Cierto, parezco más viejo porque no voy a cumplir 27, voy a cumplir 54. ¿A que ahora parece que me conservo bien? Pues es bien cierto. Cincuenta y cuatro. Nací un trece de febrero del… ¿dónde dejé la calculadora?… ¡¡1954!! Joé, que lo hago aposta y no me sale.

Pues sí, como ya voy mayorcito, aunque no lo parezca, ya no me interesa que me hagan regalos. No… bah… como que ya uno va perdiendo el interés y tal… Así que aquí os dejo unas recomendaciones de mi viejo amigo (también va a cumplir 54) Grungie, para que no os dejeis llevar por la generosidad, para que comprendais que a mí me llega y me sobra con vuestra presencia, vuestro amor, vuestra amistad y demás gilimemeces.

Así que ahí va mi lista de regalos, hala, teneis una semana.

Primero, facilito, la señora de arriba. Teneis el video, haced capturas de imagen y salid por el mundo adelante a buscarla. Teneis siete días. Grungie, toma nota y transmite a los demás.

Segundo, el último libro del Potter. No sé si sale en febrero o en marzo, pero como esté a la venta para el día trece, ahí os quiero ver con él. Sin presiones.

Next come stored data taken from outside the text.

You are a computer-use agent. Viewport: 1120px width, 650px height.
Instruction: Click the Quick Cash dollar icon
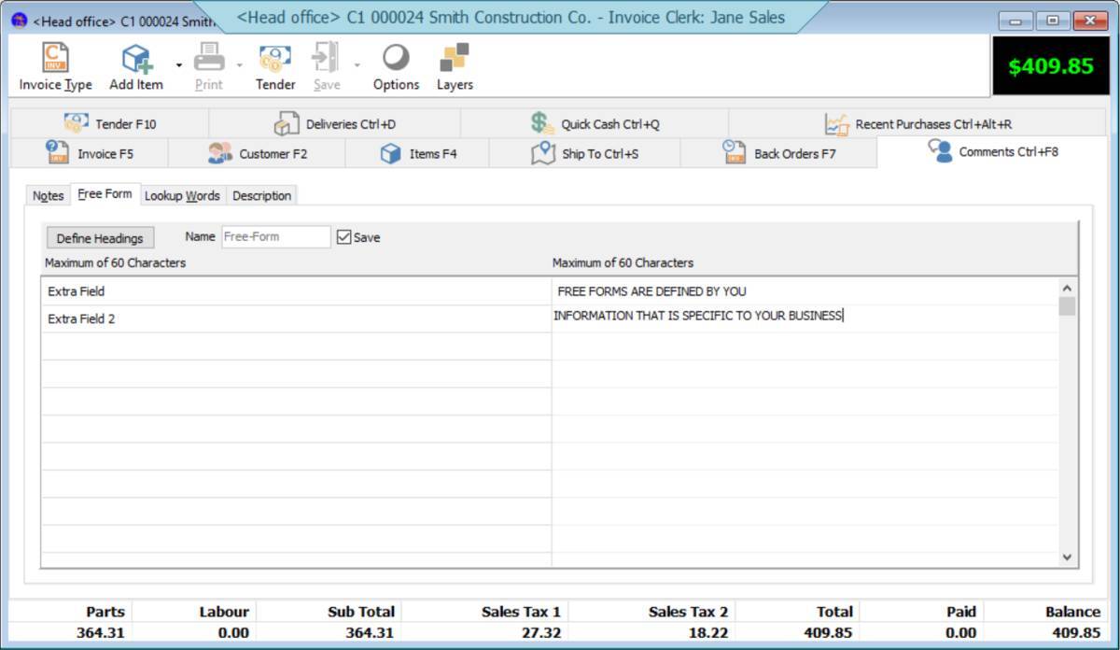point(537,121)
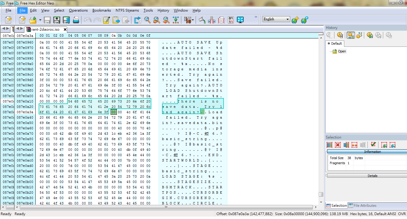Expand the Open folder dropdown arrow
The image size is (407, 219).
(x=40, y=20)
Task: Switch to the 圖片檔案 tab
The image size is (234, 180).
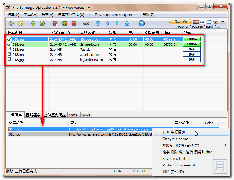Action: tap(33, 115)
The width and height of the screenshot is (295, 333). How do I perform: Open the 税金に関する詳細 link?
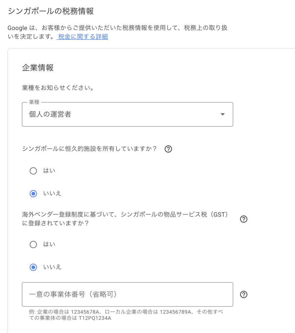[83, 37]
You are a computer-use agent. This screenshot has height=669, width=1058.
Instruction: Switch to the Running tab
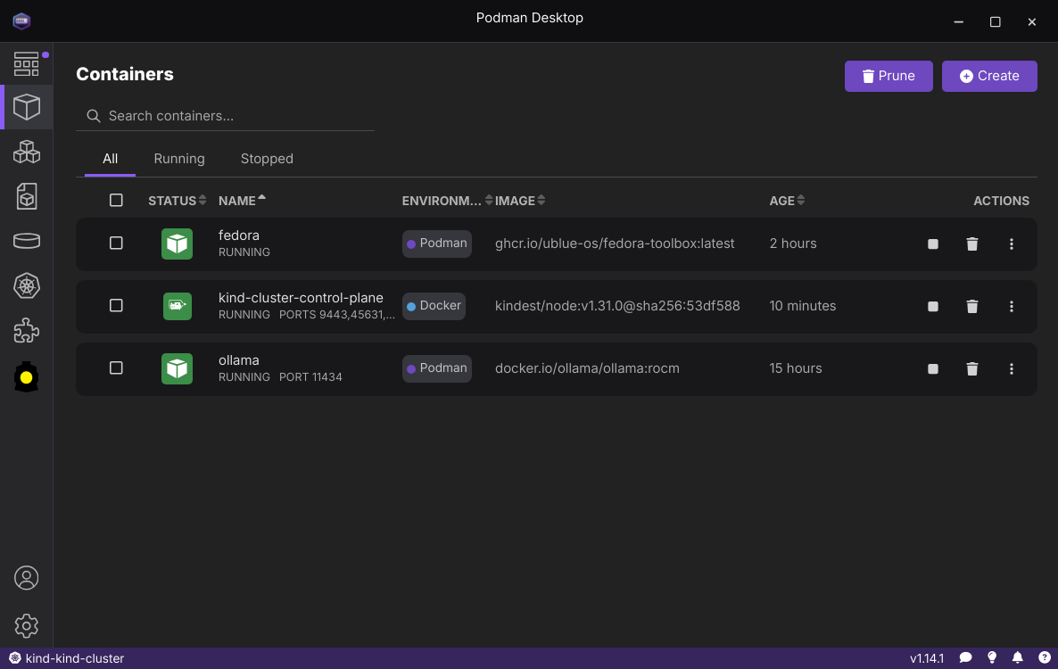tap(178, 158)
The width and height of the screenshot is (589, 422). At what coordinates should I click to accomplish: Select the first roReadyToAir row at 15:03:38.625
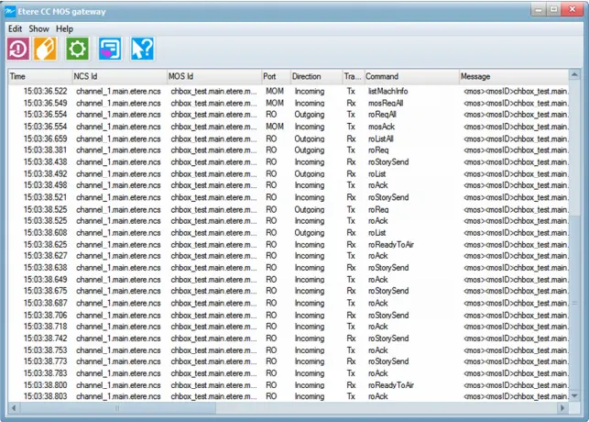coord(275,245)
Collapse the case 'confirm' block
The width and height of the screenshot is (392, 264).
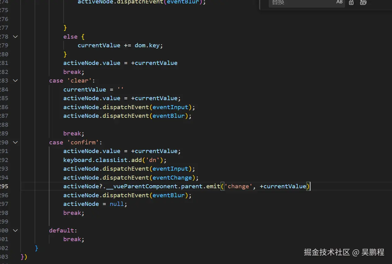[x=15, y=142]
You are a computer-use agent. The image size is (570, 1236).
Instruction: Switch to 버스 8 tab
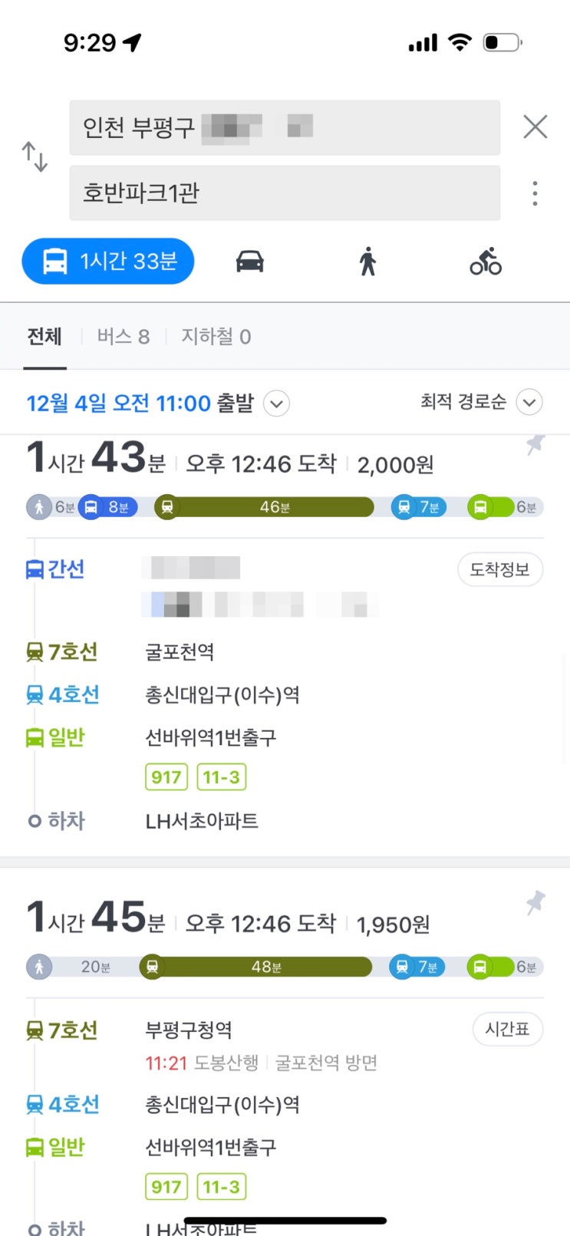pos(123,337)
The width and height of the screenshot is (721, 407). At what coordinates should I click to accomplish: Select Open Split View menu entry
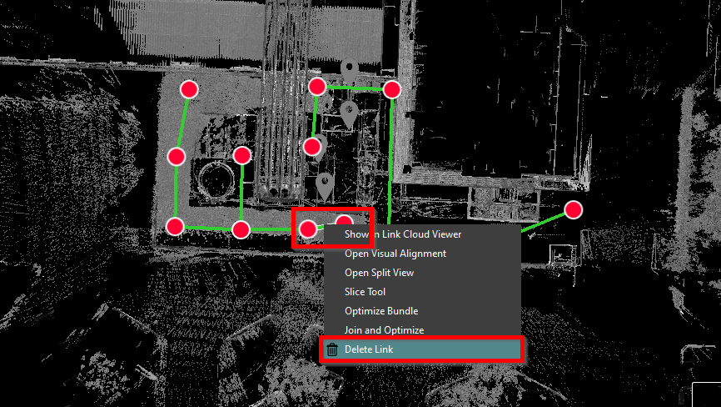pos(379,273)
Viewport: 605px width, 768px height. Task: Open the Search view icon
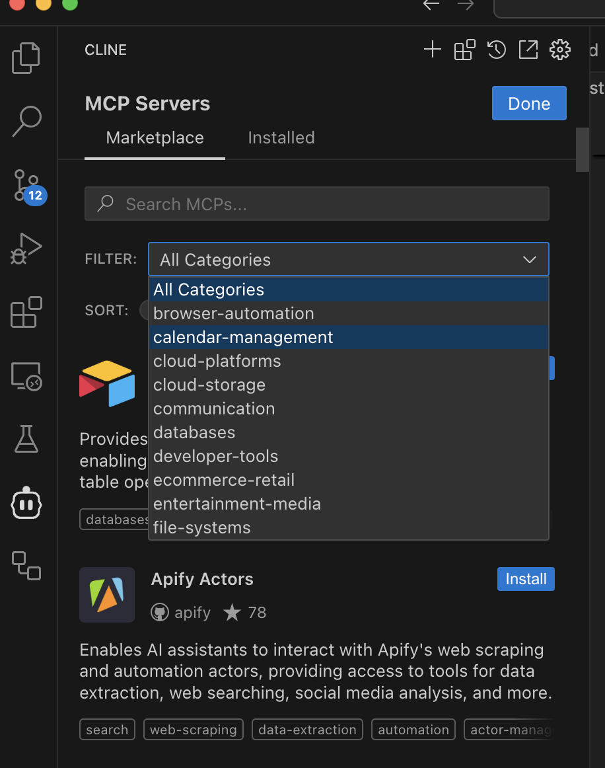(x=26, y=121)
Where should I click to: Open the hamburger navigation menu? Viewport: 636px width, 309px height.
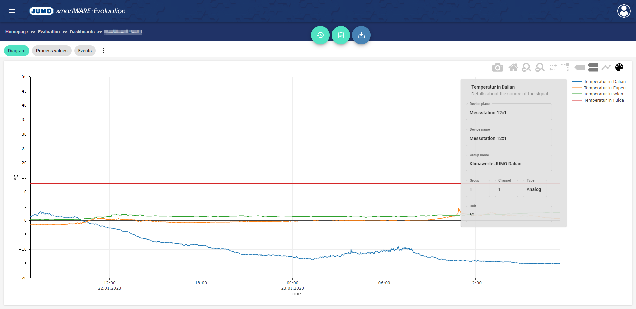(x=12, y=11)
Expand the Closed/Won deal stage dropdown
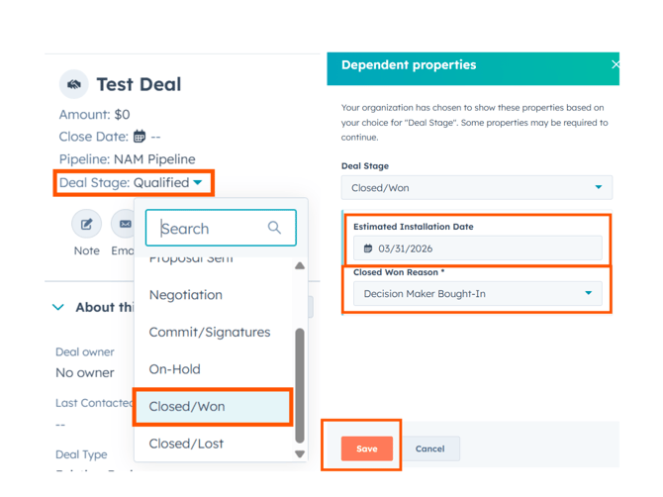This screenshot has width=663, height=497. pos(598,188)
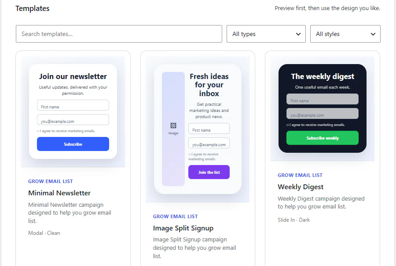Open the All types dropdown
Screen dimensions: 396x266
(266, 34)
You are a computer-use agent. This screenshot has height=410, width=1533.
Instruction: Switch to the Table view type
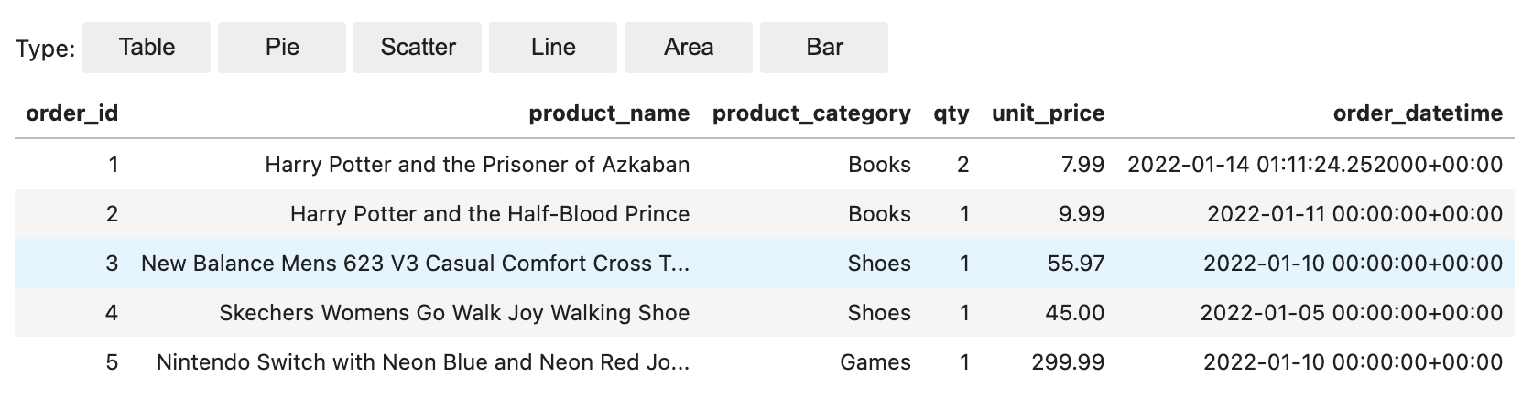click(x=147, y=48)

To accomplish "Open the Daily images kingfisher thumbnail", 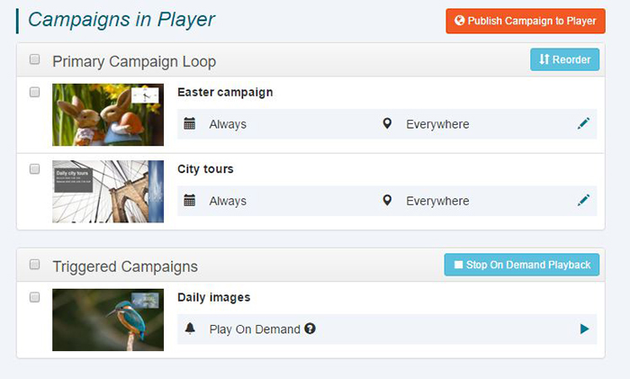I will (x=108, y=320).
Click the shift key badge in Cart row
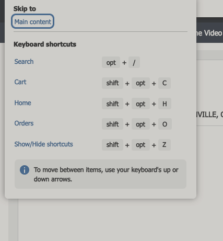 coord(112,83)
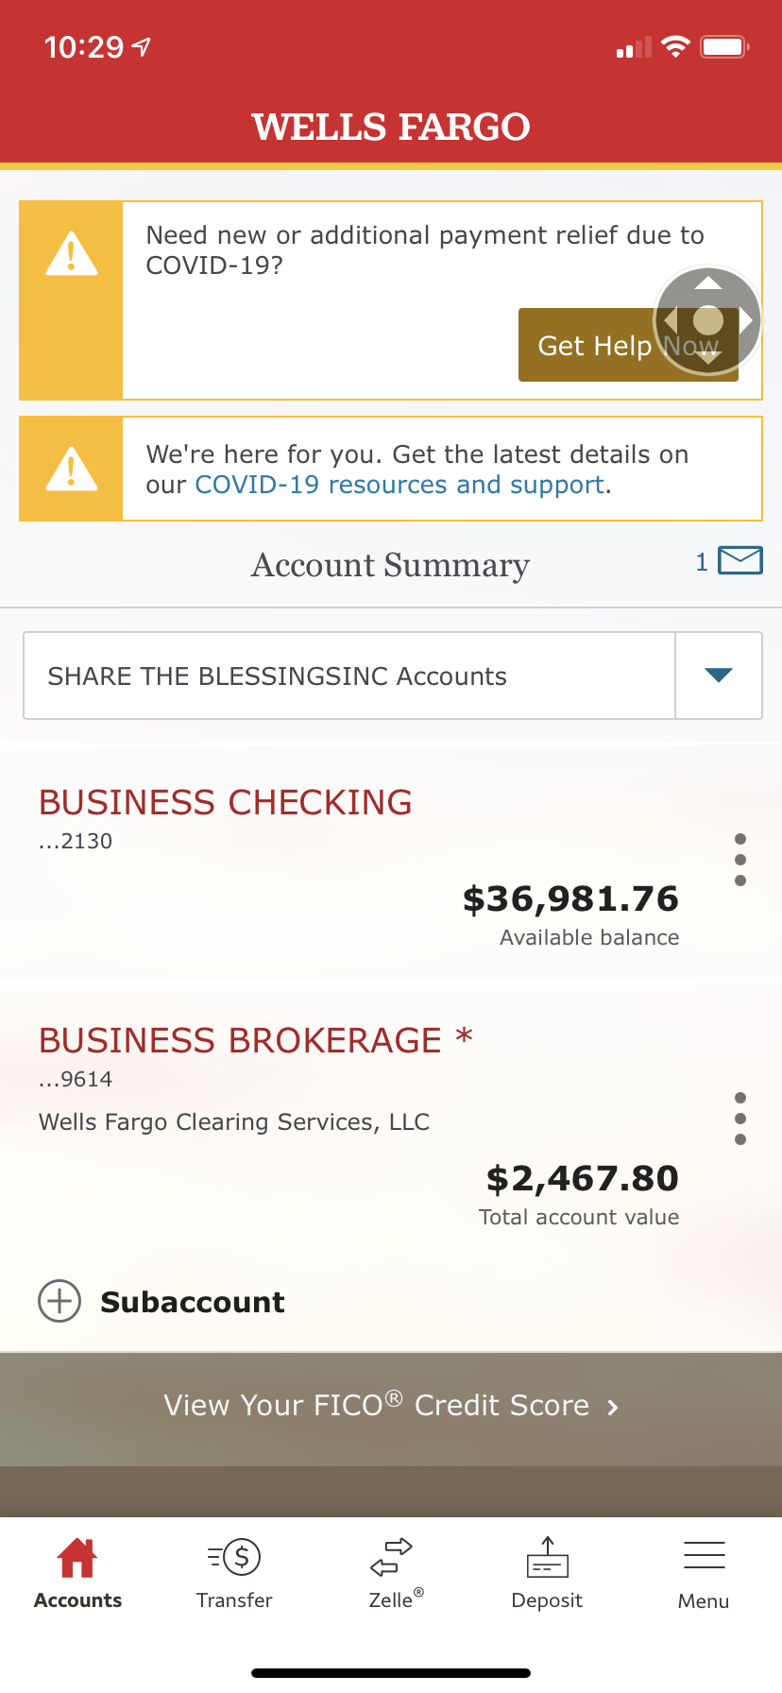Click the COVID-19 payment relief warning icon
The height and width of the screenshot is (1693, 782).
point(72,255)
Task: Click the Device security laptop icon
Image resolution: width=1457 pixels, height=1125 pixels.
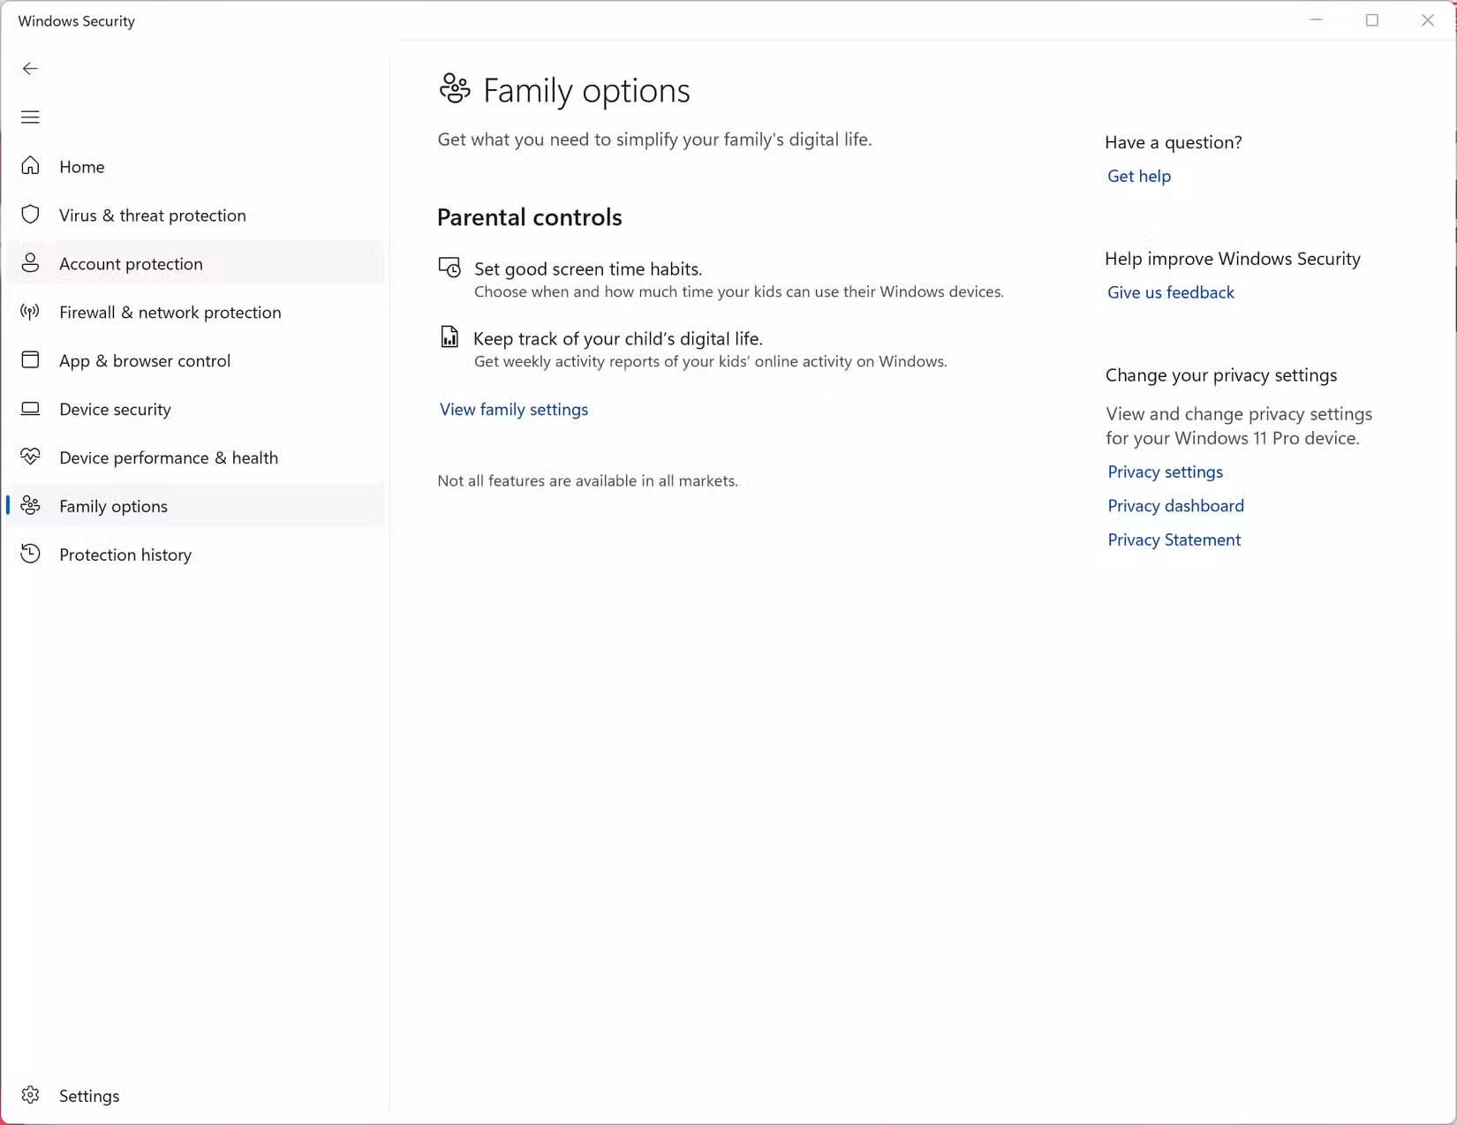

Tercero, un arco tradicional, que sea de menos de 50 libras, que me tiene hasta los borbones, y que mole un feixe. Tranquilos, es barato, jejeje.

Cuarto, Grungie, estás tardando en hacerte la casa y reservarme el garaje. Ya sabes, que me quepa el coche, la batería, las guitarras, la piscina y el flotador de patito. No te olvides del llakusi, la cocina, el salón y el jardín. Una caseta para el perro que no tengo, y otra para Eneko. Y ponme una claraboya encima de la cama.

Quinto, joer, la batería, más guitarras y más chorradas para rellenar el enorme garaje que se va a hacer el Grungie, y que me va a ceder amablemente por una de estas promesas tontas que se hacen. Tranquilo, si me toca la loto, me acordaré de tí.

Sexto, iba a quedarme en cinco, pero ya puestos.

Séptimo, acabad de pagarme el coche, joer, ¡que estoy pobre!

Octavo, y esto va para mi hermana. Conque alguna vez le eches gasolina al coche, me considero regalado por cinco años. ¡E vai limpialo!

Noveno… joé, no sé. Improvisad.

Décimo, quiero un barco. No una barca. Que mida mucho como mínimo.

Y no sé, si se os ocurre algo más…

Sí, es cierto, me se va la olla y me pongo mu chulito. Joer, cuando tenga ese garaje, aunque los coches me la traen floja, llamaré a Jorge, Pablo, Diego, Juanma, David (te petaré en la puerta (uy, qué mariquita sonó eso)), e imitaremos al Travolta and company.

Jeje, David es el “cinturita” Travolta y yo el del pitillo en la oreja. Y cuando acabemos de hacer el imbécil os mandaré de una patada a cada uno pa su casa.

Ayyy, qué maduro me siento. Creo que me he superado con este post.